Contact Allergy to Lidocaine: A Report of Sixteen Cases

Antoine Amado; Apra Sood; James S. Taylor

Disclosures

Dermatitis. 2007;18(4):215-220. 

In This Article

Discussion

Local anesthetics are classified into two main classes: the ester group includes benzocaine, procaine, tetracaine, oxybuprocaine, chlorprocaine, and butoform; the amide group includes lidocaine, mepivacaine, prilocaine, bupivacaine, etidocaine, ropivacaine, and dibucaine. All local anesthetics share three structural components: a lipophilic group, an ionizable hydrophilic group, and an intermediate group. Variations in intermediate chains account for the principal differences between ester and amide agents.[8]Esters are associated with a higher incidence of allergic reactions due to a para-aminobenzoic acid (PABA) metabolite. Amide agents do not undergo such metabolism. However, preservative compounds (methylparaben) used in amide anesthetic preparations are metabolized to PABA.[1] Anesthetics in the ester group cross-react with each other but not usually with local anesthetics in the amide group. However, cross-sensitivity between esters and amides has been reported.[9] Cross-reactivity within the amide group as a whole is much lower.[10]

Despite the frequent use of lidocaine as an anesthetic and its occasional use as a therapeutic agent, reports of ACD from lidocaine and delayed hypersensitivity reactions to it are even more limited. However, such responses appear to have increased because of lidocaine's more frequent use in topical therapies.

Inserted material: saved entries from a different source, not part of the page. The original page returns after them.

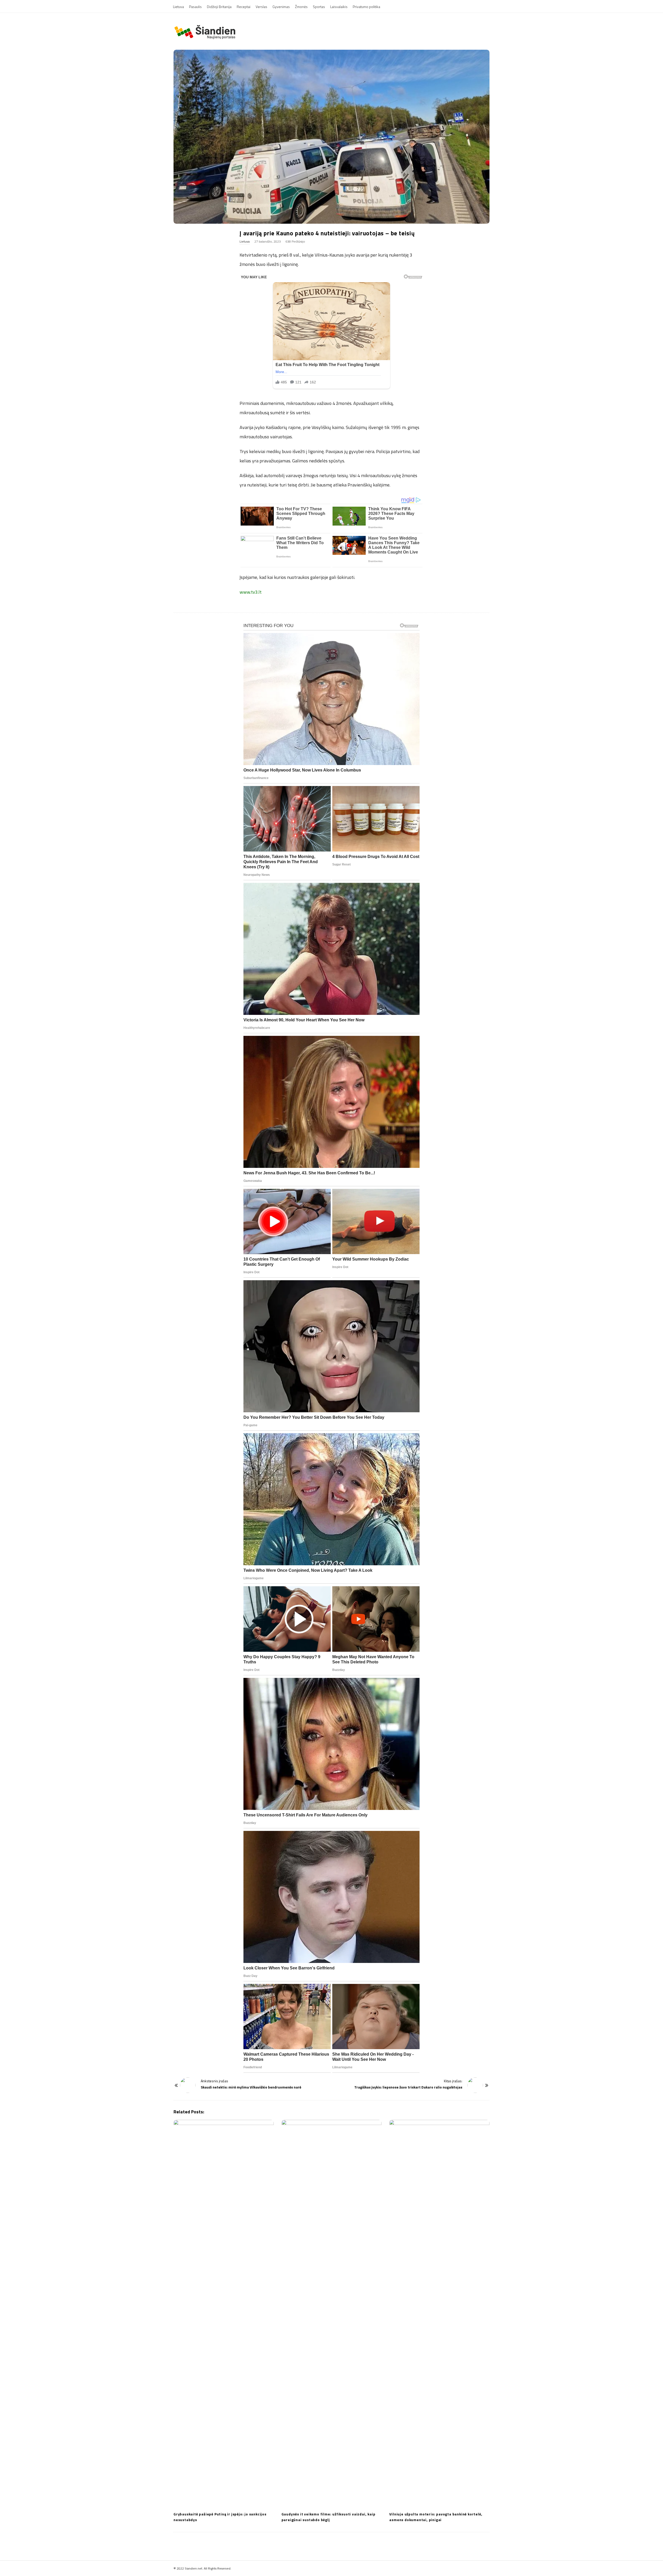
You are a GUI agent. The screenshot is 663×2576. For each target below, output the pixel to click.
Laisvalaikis (339, 6)
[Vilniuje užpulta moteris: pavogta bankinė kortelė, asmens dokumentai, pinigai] (439, 2314)
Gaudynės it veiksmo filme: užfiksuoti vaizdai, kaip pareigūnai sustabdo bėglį (329, 2516)
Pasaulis (195, 6)
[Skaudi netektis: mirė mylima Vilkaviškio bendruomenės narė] (188, 2085)
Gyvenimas (281, 6)
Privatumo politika (366, 6)
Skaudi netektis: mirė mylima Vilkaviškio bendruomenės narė (251, 2087)
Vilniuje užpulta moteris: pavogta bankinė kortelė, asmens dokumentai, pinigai (435, 2516)
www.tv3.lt (251, 591)
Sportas (319, 6)
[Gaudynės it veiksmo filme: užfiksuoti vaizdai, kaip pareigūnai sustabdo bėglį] (332, 2314)
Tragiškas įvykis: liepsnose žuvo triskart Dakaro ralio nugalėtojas (408, 2087)
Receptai (243, 6)
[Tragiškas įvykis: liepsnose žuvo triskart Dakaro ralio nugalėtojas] (475, 2085)
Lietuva (178, 6)
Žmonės (301, 6)
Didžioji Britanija (219, 6)
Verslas (261, 6)
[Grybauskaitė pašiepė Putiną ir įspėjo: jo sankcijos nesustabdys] (224, 2314)
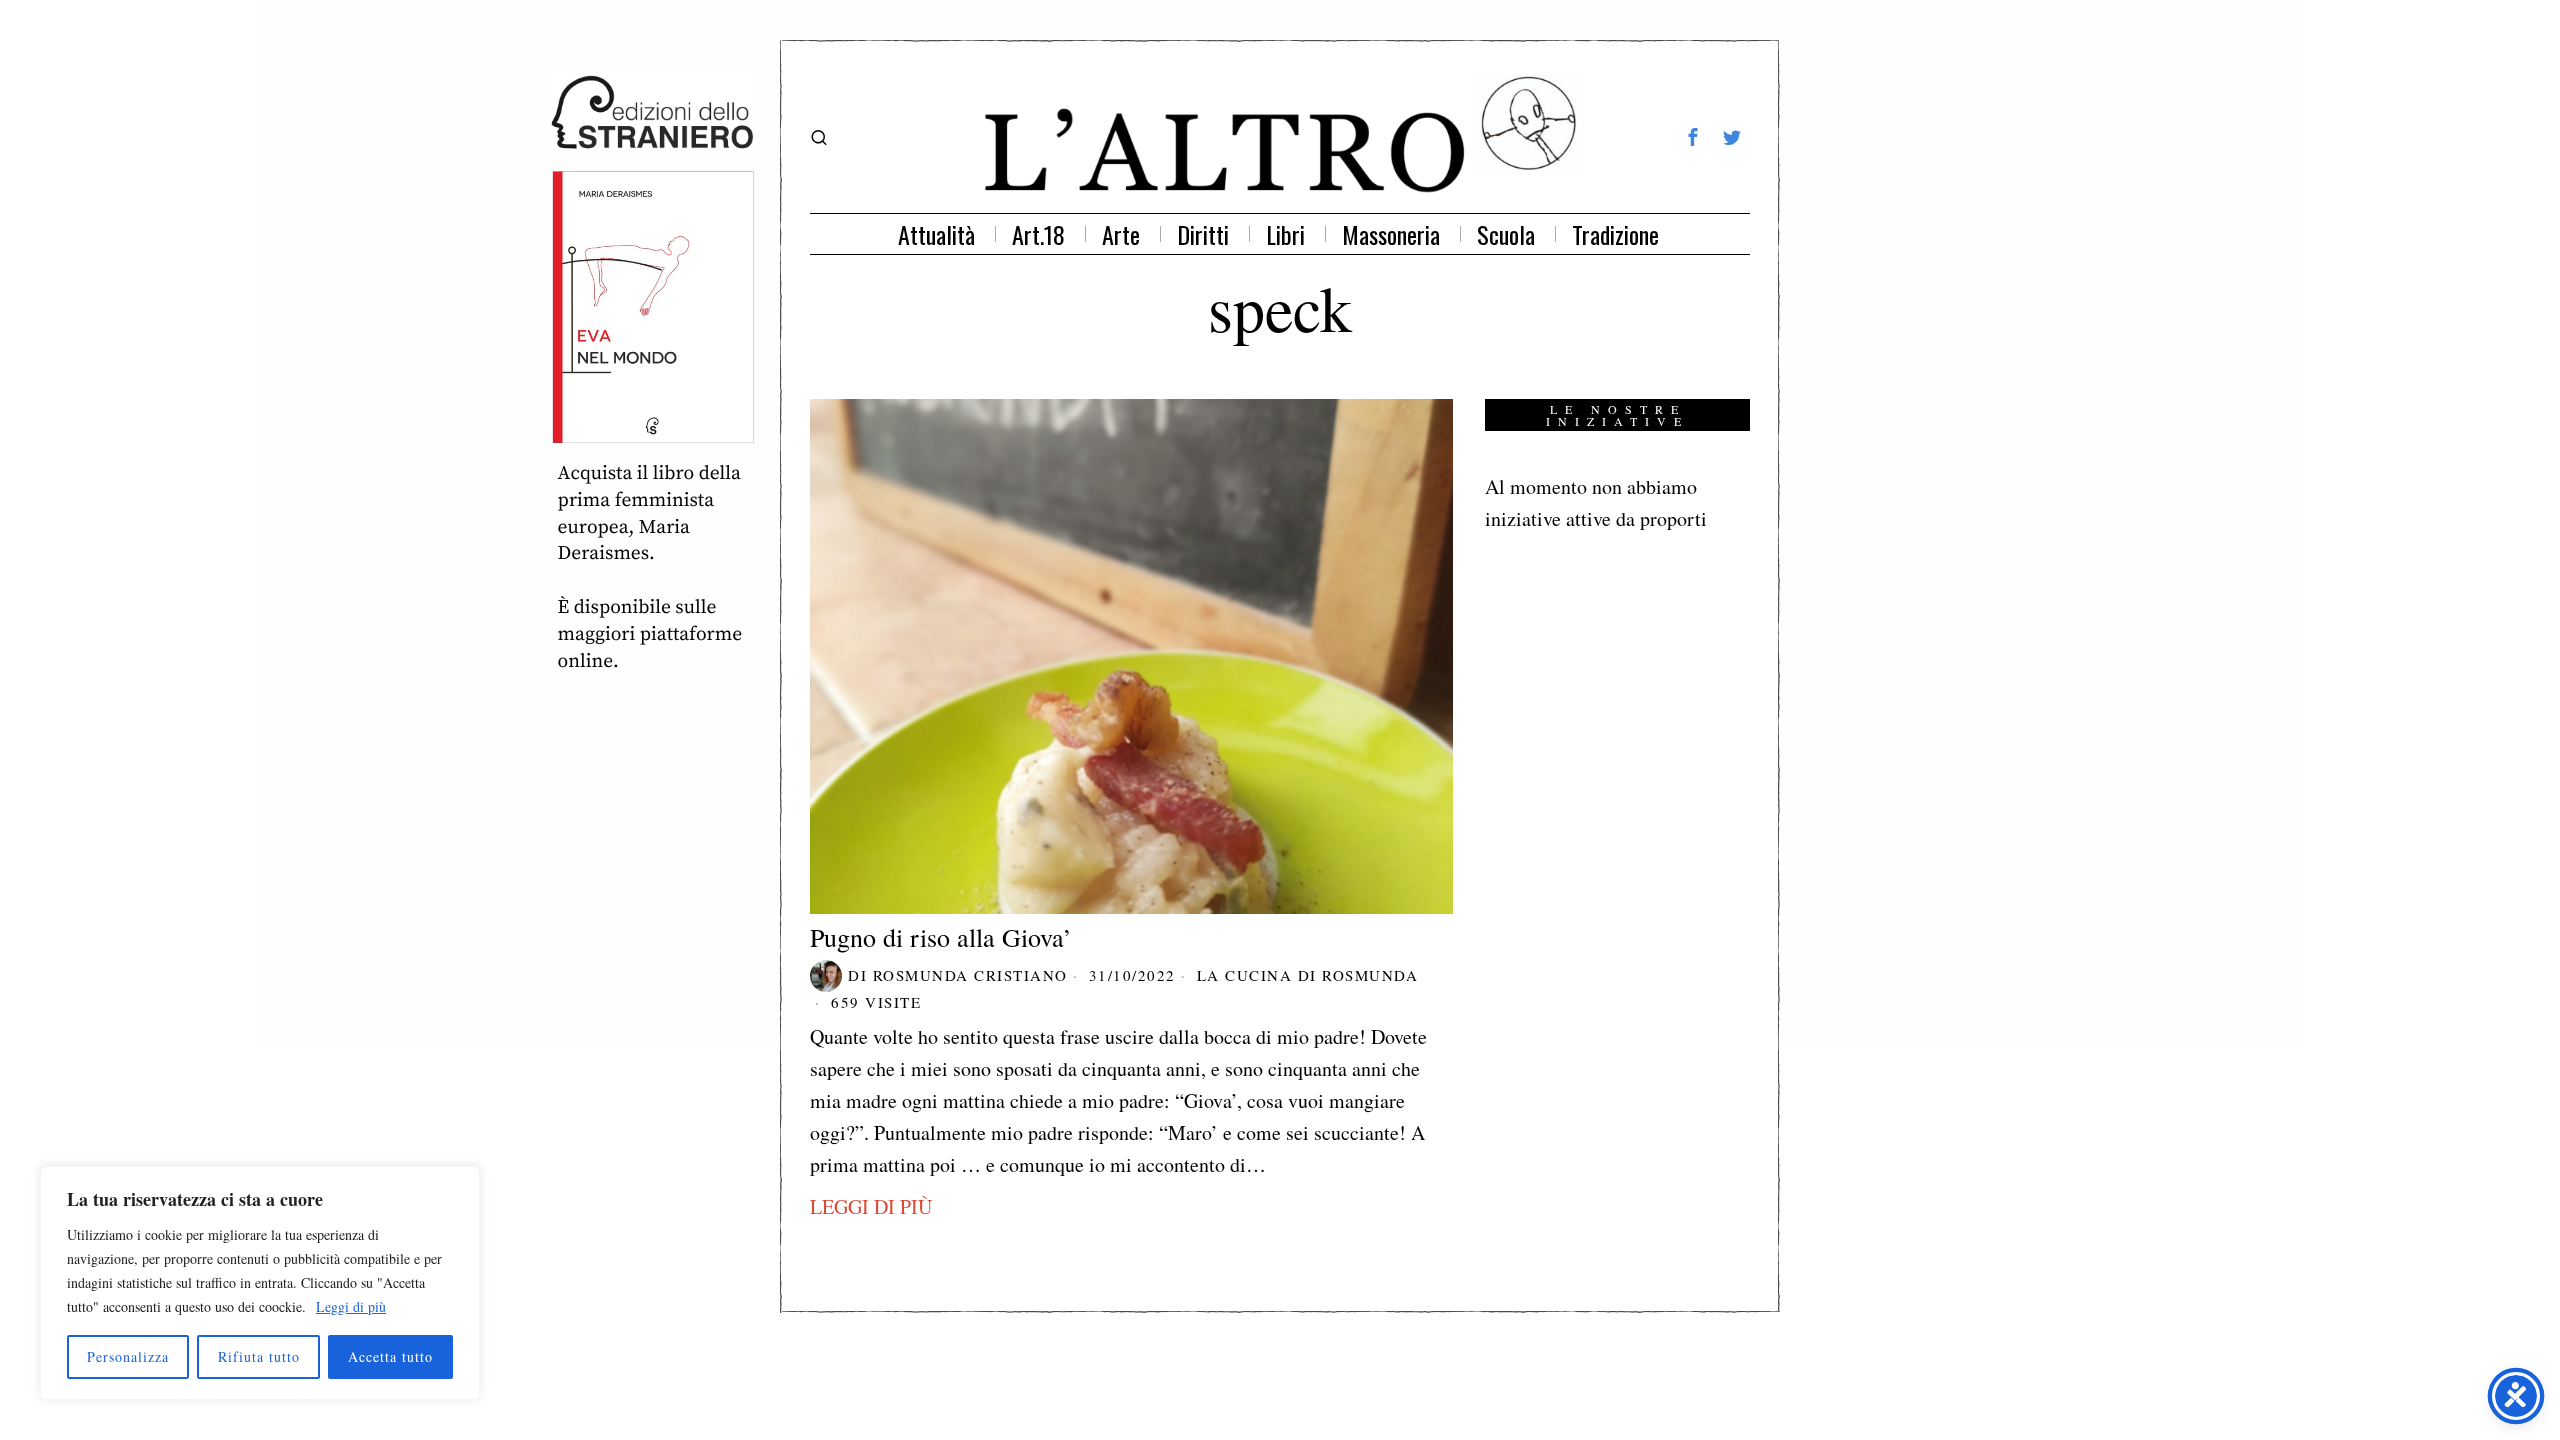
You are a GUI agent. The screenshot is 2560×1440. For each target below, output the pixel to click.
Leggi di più (351, 1306)
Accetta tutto (390, 1356)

We report on 16 patients who had positive patch-test reactions to lidocaine. The patients ranged in age from 28 to 77 years. The dermatitis involved the hands or the hands and feet in 8 patients, the arms in 3 cases, and the face and the groin in one case each; it was disseminated in 5 patients. Concomitant patch-test reactions occurred with neomycin 20% (10 cases), bacitracin 20% (9 cases), fragrance mix 8% (3 cases), balsam of Peru 25% (2 cases), dibucaine 2.5% (1 case), and benzocaine 5% (1 case). Patch tests with lidocaine dilutions (in petrolatum) gave the following results: 3 of 4 patients, 4 of 6 patients, and 3 of 6 patients reacted positively to 10%, 5%, and 1% dilutions, respectively. Of the two patients who had negative reactions to lidocaine dilutions, one (patient 16) had +++ and + reactions to lidocaine 15% at the first and second readings, respectively, and was not tested with lidocaine 10% or intradermally. The other patient (patient 4) had a + reaction to lidocaine 15% at both readings and had negative results with all lidocaine patch-test dilutions as well as on intradermal testing. Intradermal testing with lidocaine 1%, mepivacaine 2%, and bupivacaine 0.5% was performed on 8 patients; 3 had positive reactions to lidocaine, and 1 had a positive reaction to mepivacaine. Results for bupivacaine were negative for each of the 8 patients.

Relevance was definite in 2 cases, probable in 1, possible in 11, and unknown in 1. Past relevance was observed in 1 case. The two patients with definite relevance related overt histories of localized reactions (patient 1) and localized and generalized reactions (patient 10) to injectable lidocaine. Whether initial sensitization occurred by the injectable route rather than the topical route is uncertain in these two cases. Many of the other patients could not recall specific use of lidocaine-containing topical products but likely were exposed to them as well as to injectable lidocaine.

Possible explanations for the discordance between the results of the patch tests and the intradermal tests include false-positive patch-test reactions to lidocaine, allergy to a contaminant or an impurity, and compound allergy, especially since a number of patch-test-positive patients drop off with dilutional patch testing. Repeated open application tests with lidocaine would be an additional method to help confirm the relevance of positive patch-test reactions to topical lidocaine.[7] Recommended or reported patch-test concentrations for lidocaine vary between 5% and 15%.[4,6,8,11] Additional dilutional testing may be helpful in determining an appropriate patch-test concentration.

Over-the-counter lidocaine products purchased for recurrent or chronic medical conditions are a likely source of exposure and sensitization to lidocaine, antihemorrhoidal preparations being the most commonly reported cause of ACD from lidocaine.[6,12] Table 3 lists selected currently available over-the-counter and prescription topical lidocaine products.

Lidocaine and several other local anesthetics were added to the NACDG tray in 2001 to determine whether the introduction of eutectic anesthetic preparations had resulted in a rise in allergic reactions to their constituents.[3] NACDG patch-test results from 2001 to 2002 revealed that 0.7% of tested patients reacted to lidocaine, 1.7% reacted to benzocaine, 0.6% reacted to tetracaine, and 0.9% reacted to dibucaine.[3] We identified 1.4% of patients who reacted positively to lidocaine over the 5-year period of our study.